AIM OF THE EXERCISE: Each line of the data should be transcribed exactly as given.

START THE RECORDS

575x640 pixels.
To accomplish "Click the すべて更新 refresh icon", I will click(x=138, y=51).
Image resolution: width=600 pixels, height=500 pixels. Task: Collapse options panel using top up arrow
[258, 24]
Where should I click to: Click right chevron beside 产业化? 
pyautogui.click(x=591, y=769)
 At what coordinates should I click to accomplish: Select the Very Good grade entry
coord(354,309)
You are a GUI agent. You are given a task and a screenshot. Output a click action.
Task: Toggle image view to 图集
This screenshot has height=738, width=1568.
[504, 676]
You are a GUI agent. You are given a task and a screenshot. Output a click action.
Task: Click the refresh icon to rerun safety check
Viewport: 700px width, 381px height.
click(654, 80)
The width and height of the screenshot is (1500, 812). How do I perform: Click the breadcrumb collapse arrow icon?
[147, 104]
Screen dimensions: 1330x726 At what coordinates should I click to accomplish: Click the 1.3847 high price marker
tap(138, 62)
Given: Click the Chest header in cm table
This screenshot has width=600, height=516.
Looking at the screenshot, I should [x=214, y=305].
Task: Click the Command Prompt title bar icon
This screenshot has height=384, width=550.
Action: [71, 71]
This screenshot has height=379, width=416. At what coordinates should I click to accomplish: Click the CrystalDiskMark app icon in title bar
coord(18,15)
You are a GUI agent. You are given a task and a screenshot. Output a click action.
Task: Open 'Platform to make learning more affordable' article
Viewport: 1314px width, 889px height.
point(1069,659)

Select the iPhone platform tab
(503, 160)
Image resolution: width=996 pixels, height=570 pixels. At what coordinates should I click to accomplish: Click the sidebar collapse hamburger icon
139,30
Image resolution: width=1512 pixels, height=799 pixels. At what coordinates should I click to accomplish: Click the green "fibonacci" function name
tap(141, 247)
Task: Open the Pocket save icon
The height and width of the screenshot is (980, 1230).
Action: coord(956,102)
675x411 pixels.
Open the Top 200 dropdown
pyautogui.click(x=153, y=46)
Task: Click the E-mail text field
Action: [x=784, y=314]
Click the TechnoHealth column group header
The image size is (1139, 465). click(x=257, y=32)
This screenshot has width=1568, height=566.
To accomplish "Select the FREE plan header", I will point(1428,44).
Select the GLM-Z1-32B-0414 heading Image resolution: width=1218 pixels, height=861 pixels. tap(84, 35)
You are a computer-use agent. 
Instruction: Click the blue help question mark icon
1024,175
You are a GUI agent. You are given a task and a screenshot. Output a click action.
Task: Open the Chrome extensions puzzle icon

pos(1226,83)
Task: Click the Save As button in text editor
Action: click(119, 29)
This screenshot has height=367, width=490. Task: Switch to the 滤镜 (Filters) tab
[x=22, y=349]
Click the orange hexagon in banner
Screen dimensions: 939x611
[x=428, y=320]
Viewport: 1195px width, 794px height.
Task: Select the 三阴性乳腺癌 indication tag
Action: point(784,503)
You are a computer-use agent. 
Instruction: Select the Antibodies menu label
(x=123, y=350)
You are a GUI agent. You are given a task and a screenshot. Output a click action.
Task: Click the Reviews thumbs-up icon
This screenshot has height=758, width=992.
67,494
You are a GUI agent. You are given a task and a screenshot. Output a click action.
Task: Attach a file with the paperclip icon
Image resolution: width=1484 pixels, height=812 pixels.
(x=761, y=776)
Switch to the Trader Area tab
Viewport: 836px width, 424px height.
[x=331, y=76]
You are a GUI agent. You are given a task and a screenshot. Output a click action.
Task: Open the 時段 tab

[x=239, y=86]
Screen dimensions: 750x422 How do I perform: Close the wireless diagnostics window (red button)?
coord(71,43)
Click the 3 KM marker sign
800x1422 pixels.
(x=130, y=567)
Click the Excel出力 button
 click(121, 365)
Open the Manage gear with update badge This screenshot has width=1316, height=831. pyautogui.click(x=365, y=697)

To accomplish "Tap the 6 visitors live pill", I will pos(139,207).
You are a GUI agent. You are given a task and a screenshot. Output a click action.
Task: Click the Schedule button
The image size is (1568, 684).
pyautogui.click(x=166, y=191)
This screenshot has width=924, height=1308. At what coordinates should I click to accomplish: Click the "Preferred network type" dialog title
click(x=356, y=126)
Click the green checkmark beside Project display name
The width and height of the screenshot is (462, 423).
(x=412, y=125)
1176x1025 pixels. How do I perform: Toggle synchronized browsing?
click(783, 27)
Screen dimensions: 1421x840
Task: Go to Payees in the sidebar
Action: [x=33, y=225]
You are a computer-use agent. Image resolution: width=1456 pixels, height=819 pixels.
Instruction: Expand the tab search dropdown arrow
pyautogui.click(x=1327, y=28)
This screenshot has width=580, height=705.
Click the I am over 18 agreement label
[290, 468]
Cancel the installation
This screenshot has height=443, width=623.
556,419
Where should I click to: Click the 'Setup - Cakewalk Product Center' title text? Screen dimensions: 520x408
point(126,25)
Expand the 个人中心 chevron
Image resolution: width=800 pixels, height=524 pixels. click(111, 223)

END THE RECORDS

EXERCISE RESPONSE:
575x640 pixels.
To accomplish "Click the すべて更新 refresh icon", I will click(x=138, y=51).
Image resolution: width=600 pixels, height=500 pixels. Task: Collapse options panel using top up arrow
[258, 24]
Where should I click to: Click right chevron beside 产业化? 
pyautogui.click(x=591, y=769)
 At what coordinates should I click to accomplish: Select the Very Good grade entry
coord(354,309)
You are a GUI agent. You are given a task and a screenshot. Output a click action.
Task: Toggle image view to 图集
This screenshot has height=738, width=1568.
[504, 676]
You are a GUI agent. You are given a task and a screenshot. Output a click action.
Task: Click the refresh icon to rerun safety check
Viewport: 700px width, 381px height.
click(654, 80)
The width and height of the screenshot is (1500, 812). How do I perform: Click the breadcrumb collapse arrow icon?
[147, 104]
Screen dimensions: 1330x726 At what coordinates should I click to accomplish: Click the 1.3847 high price marker
tap(138, 62)
Given: Click the Chest header in cm table
This screenshot has width=600, height=516.
Looking at the screenshot, I should [x=214, y=305].
Task: Click the Command Prompt title bar icon
This screenshot has height=384, width=550.
Action: [71, 71]
This screenshot has height=379, width=416. At what coordinates should I click to accomplish: Click the CrystalDiskMark app icon in title bar
coord(18,15)
You are a GUI agent. You are given a task and a screenshot. Output a click action.
Task: Open 'Platform to make learning more affordable' article
Viewport: 1314px width, 889px height.
point(1069,659)

Select the iPhone platform tab
(503, 160)
Image resolution: width=996 pixels, height=570 pixels. At what coordinates should I click to accomplish: Click the sidebar collapse hamburger icon
139,30
Image resolution: width=1512 pixels, height=799 pixels. At what coordinates should I click to accomplish: Click the green "fibonacci" function name
tap(141, 247)
Task: Open the Pocket save icon
The height and width of the screenshot is (980, 1230).
Action: coord(956,102)
675x411 pixels.
Open the Top 200 dropdown
pyautogui.click(x=153, y=46)
Task: Click the E-mail text field
Action: [x=784, y=314]
Click the TechnoHealth column group header
The image size is (1139, 465). click(x=257, y=32)
This screenshot has width=1568, height=566.
To accomplish "Select the FREE plan header", I will point(1428,44).
Select the GLM-Z1-32B-0414 heading Image resolution: width=1218 pixels, height=861 pixels. tap(84, 35)
You are a computer-use agent. 
Instruction: Click the blue help question mark icon
1024,175
You are a GUI agent. You are given a task and a screenshot. Output a click action.
Task: Open the Chrome extensions puzzle icon

pos(1226,83)
Task: Click the Save As button in text editor
Action: click(119, 29)
This screenshot has height=367, width=490. Task: Switch to the 滤镜 (Filters) tab
[x=22, y=349]
Click the orange hexagon in banner
Screen dimensions: 939x611
[x=428, y=320]
Viewport: 1195px width, 794px height.
Task: Select the 三阴性乳腺癌 indication tag
Action: point(784,503)
You are a computer-use agent. 
Instruction: Select the Antibodies menu label
(x=123, y=350)
You are a GUI agent. You are given a task and a screenshot. Output a click action.
Task: Click the Reviews thumbs-up icon
This screenshot has height=758, width=992.
67,494
You are a GUI agent. You are given a task and a screenshot. Output a click action.
Task: Attach a file with the paperclip icon
Image resolution: width=1484 pixels, height=812 pixels.
(x=761, y=776)
Switch to the Trader Area tab
Viewport: 836px width, 424px height.
[x=331, y=76]
You are a GUI agent. You are given a task and a screenshot. Output a click action.
Task: Open the 時段 tab

[x=239, y=86]
Screen dimensions: 750x422 How do I perform: Close the wireless diagnostics window (red button)?
coord(71,43)
Click the 3 KM marker sign
800x1422 pixels.
(x=130, y=567)
Click the Excel出力 button
 click(121, 365)
Open the Manage gear with update badge This screenshot has width=1316, height=831. pyautogui.click(x=365, y=697)

To accomplish "Tap the 6 visitors live pill", I will pos(139,207).
You are a GUI agent. You are given a task and a screenshot. Output a click action.
Task: Click the Schedule button
The image size is (1568, 684).
pyautogui.click(x=166, y=191)
This screenshot has width=924, height=1308. At what coordinates should I click to accomplish: Click the "Preferred network type" dialog title
click(x=356, y=126)
Click the green checkmark beside Project display name
The width and height of the screenshot is (462, 423).
(x=412, y=125)
1176x1025 pixels. How do I perform: Toggle synchronized browsing?
click(783, 27)
Screen dimensions: 1421x840
Task: Go to Payees in the sidebar
Action: [x=33, y=225]
You are a computer-use agent. Image resolution: width=1456 pixels, height=819 pixels.
Instruction: Expand the tab search dropdown arrow
pyautogui.click(x=1327, y=28)
This screenshot has width=580, height=705.
Click the I am over 18 agreement label
[290, 468]
Cancel the installation
This screenshot has height=443, width=623.
556,419
Where should I click to: Click the 'Setup - Cakewalk Product Center' title text? Screen dimensions: 520x408
point(126,25)
Expand the 个人中心 chevron
Image resolution: width=800 pixels, height=524 pixels. click(111, 223)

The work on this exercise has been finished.